## Excerpted records
────────────────────────────────────────

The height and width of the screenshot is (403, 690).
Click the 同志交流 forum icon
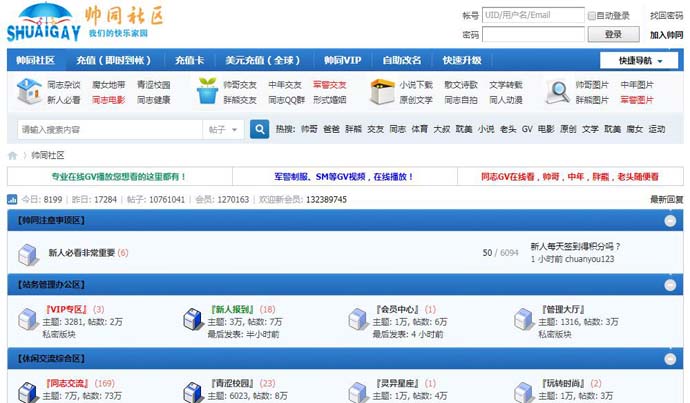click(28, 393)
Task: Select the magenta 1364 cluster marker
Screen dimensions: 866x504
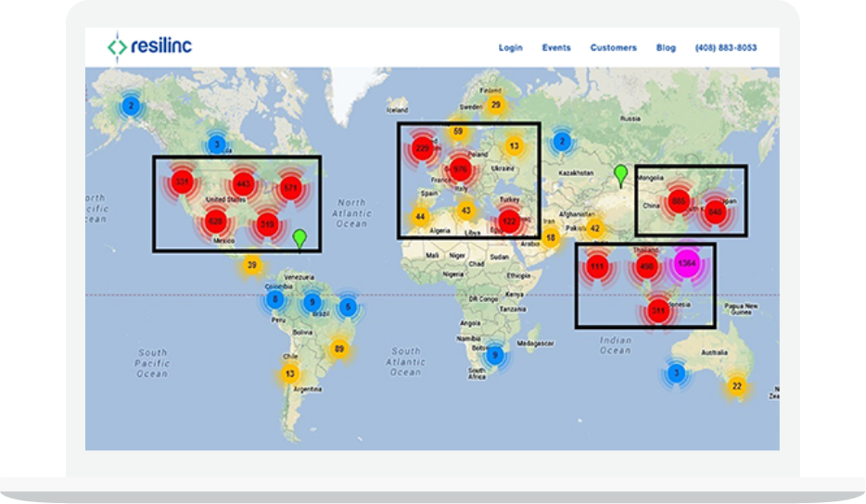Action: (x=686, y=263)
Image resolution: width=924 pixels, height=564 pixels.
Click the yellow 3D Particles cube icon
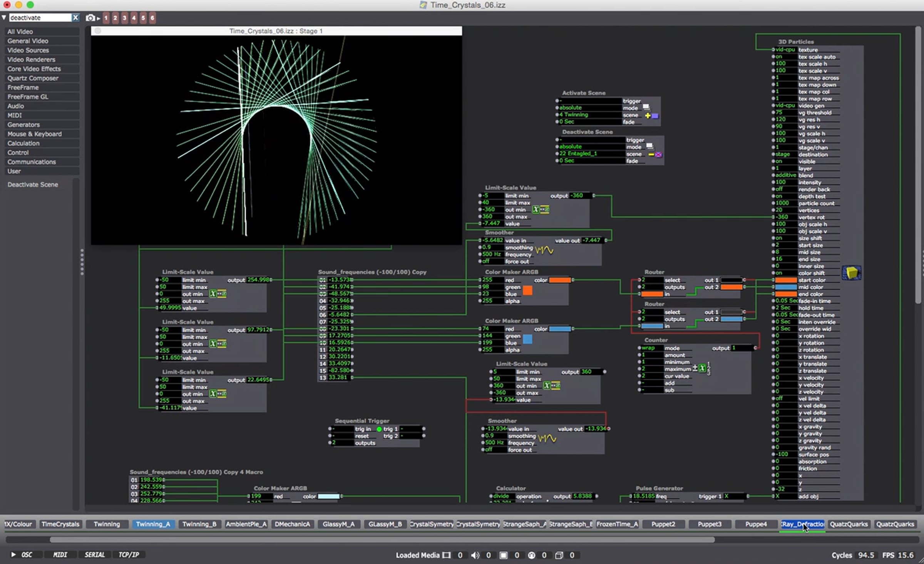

────────────────────────────────────────

## What is needed
Arrange every line of the listing above into a numbered list, omitting any blank lines. Leave the pictures out of the answer.

## Answer for this exercise
1. The height and width of the screenshot is (403, 690).
2. Click the 同志交流 forum icon
3. click(28, 393)
4. Task: Select the magenta 1364 cluster marker
5. Screen dimensions: 866x504
6. Action: (x=686, y=263)
7. Image resolution: width=924 pixels, height=564 pixels.
8. Click the yellow 3D Particles cube icon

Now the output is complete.